→ **Brano proposto**:

..........

Franca Valeri, La Franca (come la chiamavano tutti quelli che le volevano bene, alla milanese), se n’è andata. Stavolta non è solo uscita di scena, come lei sapeva fare meravigliosamente, con una delle sue battute “definitive”. Stavolta ci toccherà cominciare a ricordarla, rischiando di commemorarla: una cosa che lei avrebbe cordialmente detestato. E allora, proprio perché le sono stata amica e ho avuto il grande onore di lavorare con lei, voglio parlarne attraverso il lavoro di un suo giovane autore (e adoratore), Aldo Dalla Vecchia, che ha recentemente pubblicato un sintetico ma efficacissimo volume sulla vita e la carriera di questa straordinaria artista. Si intitola “Viva la Franca” (Graphe.it editore) e ne abbiamo parlato il giorno del suo compleanno, il 31 luglio…

Ira Rubini


La scena per Franca è sempre stato un toccasana, cambiava fisicamente appena saliva sul palco…

Sì, anche in vecchissime interviste, quando le chiedono qual è il momento più bello, lei risponde sempre “l’applauso del pubblico”. Ha sempre detto che al momento dell’applauso alla fine di ogni spettacolo, il contatto del pubblico e il sorriso delle persone erano la massima felicità possibile, sopra a tutte le altre. Questo ci fa capire quanto sia importante per lei il contatto con la scena e quanto sia grande questa artista, perché il teatro è un medium non apprezzato da così tante persone, che invece è una delle massime rappresentazioni dell’arte di Franca Valeri. Franca rimane insuperabile per quanto riguarda le messe in scena.

..........

→ **Materiale fornito**:
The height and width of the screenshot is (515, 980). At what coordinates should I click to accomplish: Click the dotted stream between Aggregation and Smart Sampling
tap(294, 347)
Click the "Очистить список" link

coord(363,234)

..........

→ **Consegna**:
Trascrivi per intero il brano su Franca Valeri riportato sopra, senza cambiare nulla.

→ **Risultato atteso**:
Franca Valeri, La Franca (come la chiamavano tutti quelli che le volevano bene, alla milanese), se n’è andata. Stavolta non è solo uscita di scena, come lei sapeva fare meravigliosamente, con una delle sue battute “definitive”. Stavolta ci toccherà cominciare a ricordarla, rischiando di commemorarla: una cosa che lei avrebbe cordialmente detestato. E allora, proprio perché le sono stata amica e ho avuto il grande onore di lavorare con lei, voglio parlarne attraverso il lavoro di un suo giovane autore (e adoratore), Aldo Dalla Vecchia, che ha recentemente pubblicato un sintetico ma efficacissimo volume sulla vita e la carriera di questa straordinaria artista. Si intitola “Viva la Franca” (Graphe.it editore) e ne abbiamo parlato il giorno del suo compleanno, il 31 luglio…

Ira Rubini


La scena per Franca è sempre stato un toccasana, cambiava fisicamente appena saliva sul palco…

Sì, anche in vecchissime interviste, quando le chiedono qual è il momento più bello, lei risponde sempre “l’applauso del pubblico”. Ha sempre detto che al momento dell’applauso alla fine di ogni spettacolo, il contatto del pubblico e il sorriso delle persone erano la massima felicità possibile, sopra a tutte le altre. Questo ci fa capire quanto sia importante per lei il contatto con la scena e quanto sia grande questa artista, perché il teatro è un medium non apprezzato da così tante persone, che invece è una delle massime rappresentazioni dell’arte di Franca Valeri. Franca rimane insuperabile per quanto riguarda le messe in scena.